# [What you will do]
Copy the lines verbatim, beginning with the line containing "Viewport: 1200px width, 785px" and continuing through the end of the entries.

* begin Dataset rows *

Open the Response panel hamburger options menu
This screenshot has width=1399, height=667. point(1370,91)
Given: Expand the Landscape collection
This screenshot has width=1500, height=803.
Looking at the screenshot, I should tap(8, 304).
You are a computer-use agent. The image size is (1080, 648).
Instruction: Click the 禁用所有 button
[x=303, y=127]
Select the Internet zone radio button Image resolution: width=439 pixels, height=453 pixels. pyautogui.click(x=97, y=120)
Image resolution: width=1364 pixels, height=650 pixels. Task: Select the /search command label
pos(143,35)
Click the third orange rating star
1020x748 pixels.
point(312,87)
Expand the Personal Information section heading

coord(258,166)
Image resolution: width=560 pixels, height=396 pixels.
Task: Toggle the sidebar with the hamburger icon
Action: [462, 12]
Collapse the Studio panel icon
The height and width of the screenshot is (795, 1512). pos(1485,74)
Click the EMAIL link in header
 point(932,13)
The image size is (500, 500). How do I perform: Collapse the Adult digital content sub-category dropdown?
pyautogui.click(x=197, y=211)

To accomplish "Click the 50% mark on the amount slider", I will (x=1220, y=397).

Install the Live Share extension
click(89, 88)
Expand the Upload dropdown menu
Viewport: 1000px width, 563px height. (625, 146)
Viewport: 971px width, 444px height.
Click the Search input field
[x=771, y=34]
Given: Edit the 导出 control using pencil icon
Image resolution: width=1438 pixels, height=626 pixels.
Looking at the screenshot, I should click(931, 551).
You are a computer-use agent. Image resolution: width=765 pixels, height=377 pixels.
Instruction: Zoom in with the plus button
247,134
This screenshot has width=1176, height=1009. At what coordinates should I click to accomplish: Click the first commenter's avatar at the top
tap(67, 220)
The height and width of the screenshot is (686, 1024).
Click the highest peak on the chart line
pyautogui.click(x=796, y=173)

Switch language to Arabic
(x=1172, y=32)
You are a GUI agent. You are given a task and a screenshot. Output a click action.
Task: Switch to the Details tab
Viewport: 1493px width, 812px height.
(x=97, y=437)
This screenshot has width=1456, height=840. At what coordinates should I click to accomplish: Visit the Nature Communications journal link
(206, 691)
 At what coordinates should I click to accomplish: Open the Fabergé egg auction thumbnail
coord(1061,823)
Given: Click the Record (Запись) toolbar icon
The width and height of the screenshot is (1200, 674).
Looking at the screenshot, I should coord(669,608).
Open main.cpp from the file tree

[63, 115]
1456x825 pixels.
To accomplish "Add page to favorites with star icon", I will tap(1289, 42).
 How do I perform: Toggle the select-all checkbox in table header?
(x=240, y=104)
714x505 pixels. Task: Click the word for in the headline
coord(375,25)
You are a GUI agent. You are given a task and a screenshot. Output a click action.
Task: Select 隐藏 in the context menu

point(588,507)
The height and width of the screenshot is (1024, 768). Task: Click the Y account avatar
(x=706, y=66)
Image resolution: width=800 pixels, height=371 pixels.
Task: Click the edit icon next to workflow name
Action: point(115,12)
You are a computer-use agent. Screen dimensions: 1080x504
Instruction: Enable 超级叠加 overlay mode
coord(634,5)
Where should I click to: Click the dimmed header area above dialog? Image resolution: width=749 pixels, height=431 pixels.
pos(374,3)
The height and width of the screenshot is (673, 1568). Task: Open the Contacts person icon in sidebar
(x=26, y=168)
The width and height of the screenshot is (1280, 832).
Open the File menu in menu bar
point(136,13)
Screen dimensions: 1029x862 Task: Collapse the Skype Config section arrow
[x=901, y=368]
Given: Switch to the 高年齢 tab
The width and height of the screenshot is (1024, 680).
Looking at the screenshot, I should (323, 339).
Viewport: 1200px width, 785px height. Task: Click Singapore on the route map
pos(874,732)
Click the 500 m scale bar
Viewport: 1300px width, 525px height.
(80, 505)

* end Dataset rows *

# [Task output]
Viewport: 1200px width, 785px height. Task: Click Singapore on the route map
pos(874,732)
Click the 500 m scale bar
Viewport: 1300px width, 525px height.
(80, 505)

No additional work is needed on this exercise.